Whether the materials come from your backyard or a garden center, it's easy to incorporate natural elements into the centerpiece of an alfresco dinner. Position stones down the middle of an outdoor table, and intersperse bunches of cushion moss (buy it from a reputable center, as some moss species are protected). Place votive candles along the sides to cast a warm glow over the arrangement.
Give your outdoor table a lush centerpiece with a fun, graphic twist. Fill a galvanized-metal planter (available at garden centers) with fresh potting soil. Inside, arrange Irish moss in two shades (we used dark-green Sagina subulata and chartreuse S. subulata 'Aurea') to create a checkerboard pattern. After a few days, plant the moss in your yard.
This bouquet of late-blooming annuals -- cut from the garden and tucked into an ironstone vessel alongside a compote of blueberries -- is at once lively and serene. An abundance of maroon cosmos mingles with rich indigo larkspur, their stems listing and leaning in the soft, warm breeze. It is the perfect arrangement for outdoor entertaining.
From soil to center stage: Pick whatever's the most fragrant from your garden and tame it into a centerpiece, perfect for your outdoor table setting. Shown here is a mix of roses, hydrangeas, delphiniums, lady's mantle, scented geraniums, and potato vine.
Delicate and airy, this centerpiece composed of single blossoms lets you make the most of a limited group of flowers. Showcase each one -- we used dahlias and garden roses -- in clear glass vessels, such as bud vases, jars, or even drinking glasses. To accentuate the arrangement, set the flowers on a runner with a hue that contrasts the color of the tablecloth.

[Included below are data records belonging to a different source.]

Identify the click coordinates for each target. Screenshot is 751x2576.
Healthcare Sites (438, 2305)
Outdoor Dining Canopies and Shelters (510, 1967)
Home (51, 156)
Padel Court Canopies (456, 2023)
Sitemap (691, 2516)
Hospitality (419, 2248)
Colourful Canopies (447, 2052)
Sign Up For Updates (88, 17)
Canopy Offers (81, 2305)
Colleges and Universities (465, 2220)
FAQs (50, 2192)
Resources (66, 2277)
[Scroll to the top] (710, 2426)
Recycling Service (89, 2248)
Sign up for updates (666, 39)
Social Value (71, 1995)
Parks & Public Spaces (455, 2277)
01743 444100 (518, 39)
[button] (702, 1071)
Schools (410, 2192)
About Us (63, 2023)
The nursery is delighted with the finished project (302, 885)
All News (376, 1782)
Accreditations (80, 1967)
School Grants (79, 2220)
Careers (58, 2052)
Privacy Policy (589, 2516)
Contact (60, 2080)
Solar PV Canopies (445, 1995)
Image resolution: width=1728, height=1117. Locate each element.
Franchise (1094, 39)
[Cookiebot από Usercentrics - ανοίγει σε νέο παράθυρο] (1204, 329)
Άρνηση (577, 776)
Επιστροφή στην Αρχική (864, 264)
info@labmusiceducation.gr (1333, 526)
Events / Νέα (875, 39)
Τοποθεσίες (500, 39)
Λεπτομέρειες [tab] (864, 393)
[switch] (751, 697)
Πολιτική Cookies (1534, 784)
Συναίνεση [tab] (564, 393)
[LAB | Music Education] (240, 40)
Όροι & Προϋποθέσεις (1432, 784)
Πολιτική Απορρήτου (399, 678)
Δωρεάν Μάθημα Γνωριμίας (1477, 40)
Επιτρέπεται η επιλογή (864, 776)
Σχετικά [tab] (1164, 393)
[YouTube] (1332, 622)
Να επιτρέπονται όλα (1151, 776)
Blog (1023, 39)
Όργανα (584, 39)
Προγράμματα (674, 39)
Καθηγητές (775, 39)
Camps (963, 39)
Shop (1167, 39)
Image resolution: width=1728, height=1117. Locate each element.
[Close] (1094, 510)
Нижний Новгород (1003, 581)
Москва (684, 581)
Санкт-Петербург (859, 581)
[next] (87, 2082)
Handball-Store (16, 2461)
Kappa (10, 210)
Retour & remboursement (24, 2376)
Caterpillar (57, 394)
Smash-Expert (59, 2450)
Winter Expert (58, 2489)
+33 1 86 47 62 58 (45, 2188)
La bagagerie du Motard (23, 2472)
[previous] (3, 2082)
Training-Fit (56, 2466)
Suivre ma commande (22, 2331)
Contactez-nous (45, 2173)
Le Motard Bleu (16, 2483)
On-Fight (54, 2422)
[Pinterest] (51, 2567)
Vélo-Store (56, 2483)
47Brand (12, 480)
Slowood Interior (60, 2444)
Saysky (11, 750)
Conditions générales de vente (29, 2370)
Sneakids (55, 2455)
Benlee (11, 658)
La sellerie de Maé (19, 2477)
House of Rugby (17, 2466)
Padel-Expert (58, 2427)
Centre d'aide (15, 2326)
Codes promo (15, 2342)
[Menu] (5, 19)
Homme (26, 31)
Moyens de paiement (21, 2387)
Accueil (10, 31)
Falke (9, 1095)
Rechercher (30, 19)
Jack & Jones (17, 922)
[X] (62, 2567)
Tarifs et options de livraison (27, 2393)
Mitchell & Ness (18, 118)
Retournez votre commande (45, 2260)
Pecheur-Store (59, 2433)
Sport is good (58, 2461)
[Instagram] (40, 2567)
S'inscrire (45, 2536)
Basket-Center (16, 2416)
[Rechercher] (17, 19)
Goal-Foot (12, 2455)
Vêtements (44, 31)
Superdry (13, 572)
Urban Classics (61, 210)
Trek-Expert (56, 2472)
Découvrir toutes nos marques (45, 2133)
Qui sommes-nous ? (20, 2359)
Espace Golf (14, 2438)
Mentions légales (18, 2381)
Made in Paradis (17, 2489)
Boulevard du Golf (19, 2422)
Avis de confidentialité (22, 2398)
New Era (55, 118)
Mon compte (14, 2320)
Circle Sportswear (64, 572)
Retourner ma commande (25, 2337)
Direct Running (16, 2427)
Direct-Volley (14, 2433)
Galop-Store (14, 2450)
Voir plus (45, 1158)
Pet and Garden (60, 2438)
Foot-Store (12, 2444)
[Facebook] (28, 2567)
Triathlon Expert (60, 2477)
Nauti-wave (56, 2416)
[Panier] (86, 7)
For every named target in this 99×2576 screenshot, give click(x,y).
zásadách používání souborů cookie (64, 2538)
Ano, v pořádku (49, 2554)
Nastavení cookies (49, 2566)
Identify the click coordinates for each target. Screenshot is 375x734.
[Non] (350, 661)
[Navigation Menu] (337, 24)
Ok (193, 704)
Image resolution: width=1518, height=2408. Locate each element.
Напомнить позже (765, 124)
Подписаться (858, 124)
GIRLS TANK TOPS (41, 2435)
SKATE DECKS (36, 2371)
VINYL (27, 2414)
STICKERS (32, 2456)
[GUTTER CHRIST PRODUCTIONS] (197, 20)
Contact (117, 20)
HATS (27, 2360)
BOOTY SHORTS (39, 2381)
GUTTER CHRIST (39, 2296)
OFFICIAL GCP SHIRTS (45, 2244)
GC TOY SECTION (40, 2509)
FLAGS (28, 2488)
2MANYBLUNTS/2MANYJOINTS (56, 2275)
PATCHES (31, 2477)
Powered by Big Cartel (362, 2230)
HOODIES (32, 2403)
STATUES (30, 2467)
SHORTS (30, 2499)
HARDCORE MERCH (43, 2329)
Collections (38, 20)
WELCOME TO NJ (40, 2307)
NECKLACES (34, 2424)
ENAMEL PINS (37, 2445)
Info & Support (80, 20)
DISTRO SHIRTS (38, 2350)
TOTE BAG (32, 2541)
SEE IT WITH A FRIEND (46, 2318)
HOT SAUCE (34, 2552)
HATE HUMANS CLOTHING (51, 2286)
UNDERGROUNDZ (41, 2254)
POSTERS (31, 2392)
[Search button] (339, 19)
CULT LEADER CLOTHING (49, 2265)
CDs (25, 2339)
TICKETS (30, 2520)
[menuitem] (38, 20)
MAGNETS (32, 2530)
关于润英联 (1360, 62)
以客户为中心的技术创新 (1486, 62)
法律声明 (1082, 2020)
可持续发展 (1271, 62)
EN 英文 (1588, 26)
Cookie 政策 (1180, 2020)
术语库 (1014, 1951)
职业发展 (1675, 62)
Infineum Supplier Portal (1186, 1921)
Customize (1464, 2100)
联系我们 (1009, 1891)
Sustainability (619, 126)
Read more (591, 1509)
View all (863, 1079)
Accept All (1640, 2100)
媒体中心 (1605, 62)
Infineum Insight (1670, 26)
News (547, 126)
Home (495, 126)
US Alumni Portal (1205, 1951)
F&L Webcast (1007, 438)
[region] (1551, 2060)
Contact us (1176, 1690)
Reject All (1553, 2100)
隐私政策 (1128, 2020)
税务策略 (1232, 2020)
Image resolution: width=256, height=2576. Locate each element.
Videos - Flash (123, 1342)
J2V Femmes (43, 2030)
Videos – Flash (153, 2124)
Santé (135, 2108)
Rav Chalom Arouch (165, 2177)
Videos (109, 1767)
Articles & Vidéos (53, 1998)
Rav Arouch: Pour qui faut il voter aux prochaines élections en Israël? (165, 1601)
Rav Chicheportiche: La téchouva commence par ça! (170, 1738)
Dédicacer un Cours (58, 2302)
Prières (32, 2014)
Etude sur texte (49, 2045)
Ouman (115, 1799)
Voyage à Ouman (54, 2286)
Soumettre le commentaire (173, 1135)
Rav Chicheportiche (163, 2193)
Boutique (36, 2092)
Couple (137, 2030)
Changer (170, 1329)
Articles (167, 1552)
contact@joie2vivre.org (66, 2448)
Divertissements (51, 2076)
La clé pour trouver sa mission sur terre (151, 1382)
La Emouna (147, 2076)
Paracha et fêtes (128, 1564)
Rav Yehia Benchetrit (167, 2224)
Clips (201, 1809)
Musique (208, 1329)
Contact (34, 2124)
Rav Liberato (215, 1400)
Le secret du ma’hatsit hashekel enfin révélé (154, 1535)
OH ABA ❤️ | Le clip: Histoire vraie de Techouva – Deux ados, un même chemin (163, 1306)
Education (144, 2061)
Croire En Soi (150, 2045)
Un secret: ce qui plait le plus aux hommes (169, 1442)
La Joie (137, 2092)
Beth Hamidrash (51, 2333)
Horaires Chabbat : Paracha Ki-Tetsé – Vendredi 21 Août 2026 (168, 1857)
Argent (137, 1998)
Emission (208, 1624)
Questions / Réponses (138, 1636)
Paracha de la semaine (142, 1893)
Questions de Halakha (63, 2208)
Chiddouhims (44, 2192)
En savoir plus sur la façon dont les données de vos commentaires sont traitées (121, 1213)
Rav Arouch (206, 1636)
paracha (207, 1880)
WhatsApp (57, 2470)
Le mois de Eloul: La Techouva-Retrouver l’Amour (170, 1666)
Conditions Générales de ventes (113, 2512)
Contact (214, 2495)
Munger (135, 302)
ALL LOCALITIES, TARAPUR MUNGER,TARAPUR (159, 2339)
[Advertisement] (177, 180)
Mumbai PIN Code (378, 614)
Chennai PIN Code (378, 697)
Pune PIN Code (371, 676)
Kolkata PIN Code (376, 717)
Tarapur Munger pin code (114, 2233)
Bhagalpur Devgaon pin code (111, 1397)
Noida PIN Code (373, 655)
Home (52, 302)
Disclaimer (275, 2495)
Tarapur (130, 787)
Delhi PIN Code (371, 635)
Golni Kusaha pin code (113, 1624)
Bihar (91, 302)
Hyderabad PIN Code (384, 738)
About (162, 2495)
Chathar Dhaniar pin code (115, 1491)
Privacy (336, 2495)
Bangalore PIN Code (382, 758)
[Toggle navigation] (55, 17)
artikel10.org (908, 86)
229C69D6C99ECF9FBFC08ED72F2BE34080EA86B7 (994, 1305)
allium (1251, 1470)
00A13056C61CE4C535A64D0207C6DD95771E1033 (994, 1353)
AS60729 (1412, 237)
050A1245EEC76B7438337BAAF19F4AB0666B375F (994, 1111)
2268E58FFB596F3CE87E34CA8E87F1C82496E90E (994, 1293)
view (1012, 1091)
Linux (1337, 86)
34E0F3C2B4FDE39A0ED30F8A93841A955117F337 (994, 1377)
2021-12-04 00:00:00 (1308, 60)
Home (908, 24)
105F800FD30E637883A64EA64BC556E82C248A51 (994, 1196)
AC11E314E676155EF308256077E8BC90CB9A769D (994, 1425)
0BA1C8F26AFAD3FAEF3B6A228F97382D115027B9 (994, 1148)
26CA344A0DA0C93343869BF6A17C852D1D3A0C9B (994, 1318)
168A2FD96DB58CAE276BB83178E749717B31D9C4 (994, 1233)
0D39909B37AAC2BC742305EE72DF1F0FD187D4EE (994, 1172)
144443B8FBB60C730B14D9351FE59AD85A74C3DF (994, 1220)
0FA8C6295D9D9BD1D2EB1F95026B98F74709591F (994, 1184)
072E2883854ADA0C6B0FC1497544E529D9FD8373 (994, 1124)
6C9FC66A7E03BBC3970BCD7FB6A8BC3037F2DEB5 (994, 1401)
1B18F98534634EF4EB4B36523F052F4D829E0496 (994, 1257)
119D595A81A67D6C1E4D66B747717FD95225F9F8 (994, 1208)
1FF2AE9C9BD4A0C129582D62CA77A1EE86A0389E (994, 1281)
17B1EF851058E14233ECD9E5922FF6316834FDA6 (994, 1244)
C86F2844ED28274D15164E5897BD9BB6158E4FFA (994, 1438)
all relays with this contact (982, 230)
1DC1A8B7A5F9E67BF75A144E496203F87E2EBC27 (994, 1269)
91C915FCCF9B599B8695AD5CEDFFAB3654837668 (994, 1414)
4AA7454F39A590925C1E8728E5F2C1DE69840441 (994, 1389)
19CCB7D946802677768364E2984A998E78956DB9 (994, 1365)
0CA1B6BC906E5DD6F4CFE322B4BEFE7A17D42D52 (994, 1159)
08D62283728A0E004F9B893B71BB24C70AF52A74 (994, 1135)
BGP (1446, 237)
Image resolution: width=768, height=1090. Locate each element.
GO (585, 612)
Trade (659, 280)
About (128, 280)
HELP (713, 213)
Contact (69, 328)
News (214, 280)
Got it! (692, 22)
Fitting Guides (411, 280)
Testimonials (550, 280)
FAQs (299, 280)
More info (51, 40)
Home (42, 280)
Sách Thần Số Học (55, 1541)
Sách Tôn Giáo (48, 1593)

When herb gardens overflow with more than is needed in any kitchen, why not use the extra yield in a fragrant centerpiece? Mix shapes and textures, and add color with edible flowers and herb blossoms. This arrangement, which includes dill, rosemary, mint, basil, thyme, lavender, nasturtiums, and flowering herbs, sits in a high-sided bowl; a smaller bowl within keeps the stems in place. But a vase, pitcher, or jar would work just as well.